PBN: Why do you think people reacted so viscerally to your post? Although your column was quite interesting, abuse of the welfare system is already a much-talked about problem.

ROUSSELLE: I have no idea. I was shocked by all the attention that my post received. I’ve never seen anything like it. I think that the first-person account of what I saw was what made my post unique. It’s one thing to have an economist discuss the issues with welfare; it’s another to have a 20-year old former Walmart cashier describe actual examples of such fraud and abuse. Like one person said to me, I wasn’t painting a picture, I was describing a photograph. Most journalists do not have first-hand experience with what they’re reporting on. I did.

PBN: You say in the post that you’re not against temporary aid to help those in destitute situations that need to feed themselves. What three reforms would you suggest to curb welfare abuse?

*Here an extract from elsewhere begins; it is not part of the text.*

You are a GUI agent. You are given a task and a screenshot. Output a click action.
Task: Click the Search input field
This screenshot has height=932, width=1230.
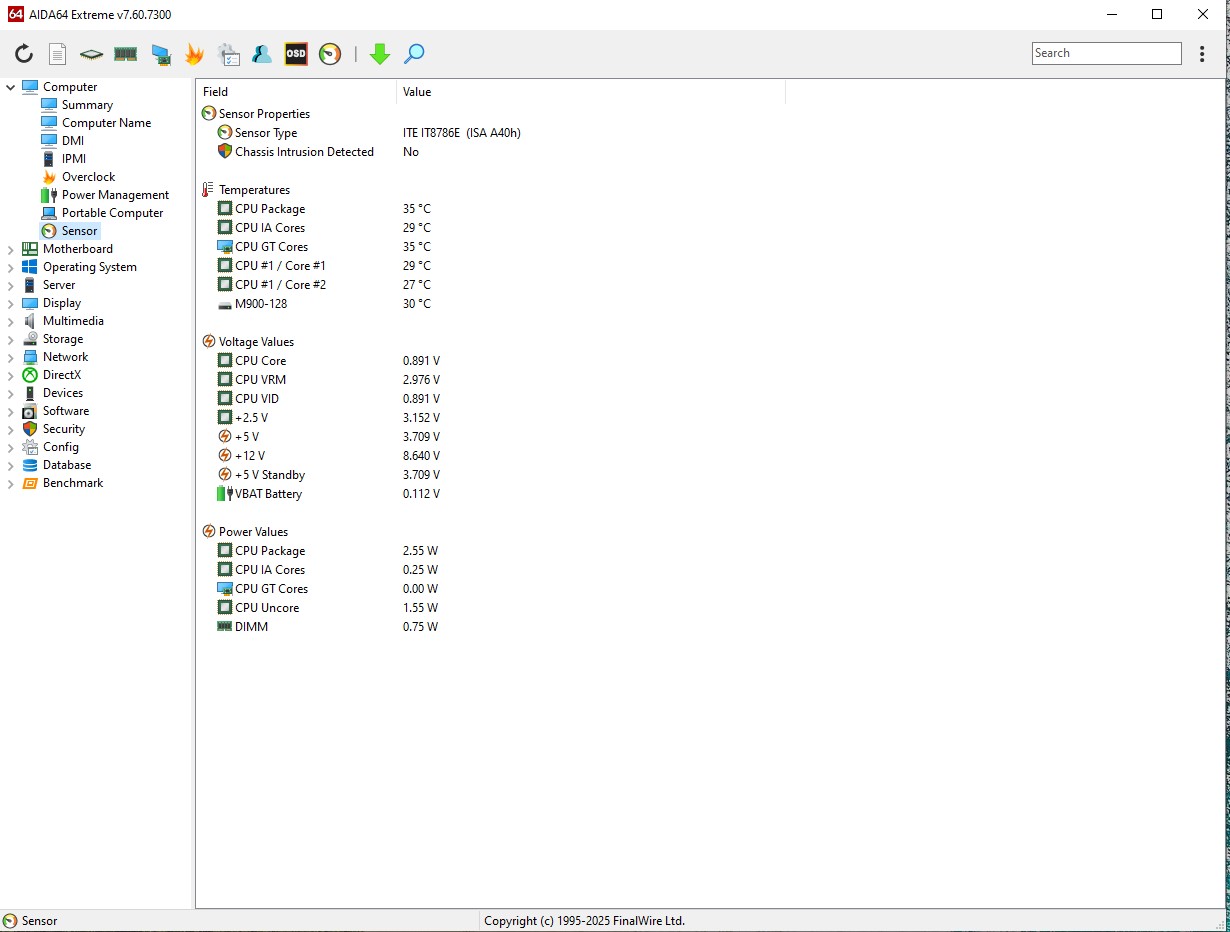pyautogui.click(x=1106, y=54)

ROUSSELLE: I would enforce strict time limits to welfare aid programs so they remain truly temporary. Maine has one of the highest rates in the nation of Temporary Assistance for Needy Family cases exceeding five years. I would create a tiered system that wouldn’t completely cut off benefits to a person if they managed to find a job that would put them over the eligibility limit for state aid. I also would be fully supportive of a drug test prior to receiving benefits; after all, I had to be drug tested in order to work at Walmart both summers, and my parents had to be drug tested to work at their jobs too.

PBN: You’ve received more than 2,600 comments. Have you read them all? Have any stuck out to you?

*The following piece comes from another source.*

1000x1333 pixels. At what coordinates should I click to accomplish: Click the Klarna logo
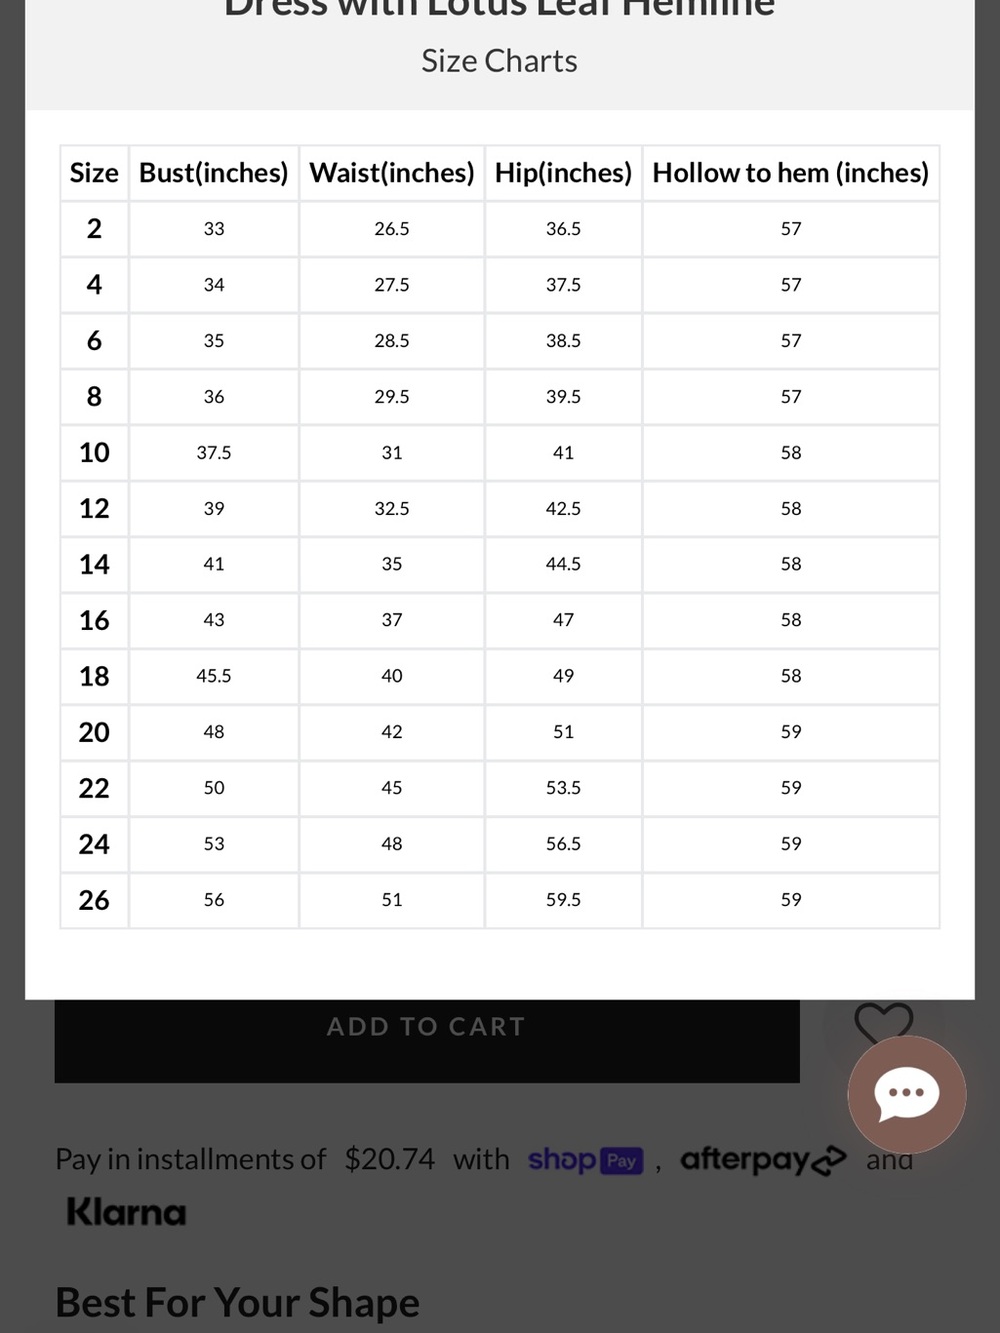[x=126, y=1212]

ROUSSELLE: I read them all up until about 500 comments, and then they started coming in faster than I could keep up. My English teacher from my senior year of high school commented on a news article about me, and he said he was happy I was able to apply what I learned in his class to the real world. That really meant a lot to me, as I know we don’t see eye-to-eye politically. I’ve received praise from several prominent conservative women: Dana Loesch, Michelle Malkin, and Ann Coulter, and that was awesome. I’ve also gotten a bunch of comments about my appearance (both good and bad), and seven marriage proposals. I thought the comments about my looks were out of line: my face has nothing to do with the issue of people committing fraud or abusing the system.

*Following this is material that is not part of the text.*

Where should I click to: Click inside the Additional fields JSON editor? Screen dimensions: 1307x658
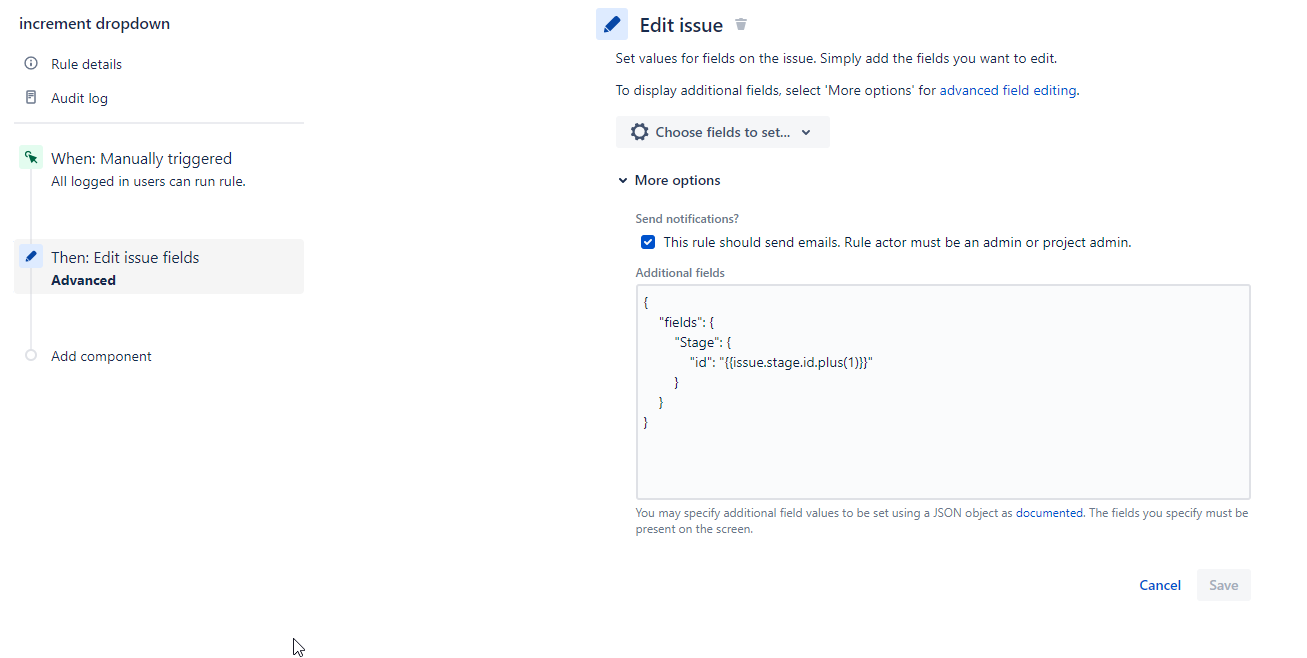[940, 390]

PBN: Where would you like to go from here? You’ve been featured in the Washington Post, Bangor Daily News, Boston Globe, etc. Any desire to advocate reform in Rhode Island?

ROUSSELLE: I would love to do political journalism for the rest of my life, but I have no idea what I’m going to do after graduation. I’ll work wherever I’m hired! This past week has been absolutely unreal. It feels like a dream. As far as Rhode Island politics, I’m admittedly not as familiar with the issues here as I should be. I think reform is needed in all 50 states.

PBN: As a “college conservative” what political issues have caught your attention in Rhode Island?

ROUSSELLE: I think illegal immigration is a national problem and Rhode Island’s approach to the issue has me scratching my head a little bit. I remember that Gov. Lincoln D. Chaffee repealed E-verify the same day that Maine’s governor enacted strict new reforms regarding illegal immigrants, which was quite the contrast between the two places I call home. I’m also very involved in the pro-life movement, which is more of a national issue than a local, Rhode Island issue. I’ve done work with my school’s pro-life club to raise money for the Mother of Life center, which is a pro-life pregnancy resource center in Providence that provides free help for pregnant teens and women.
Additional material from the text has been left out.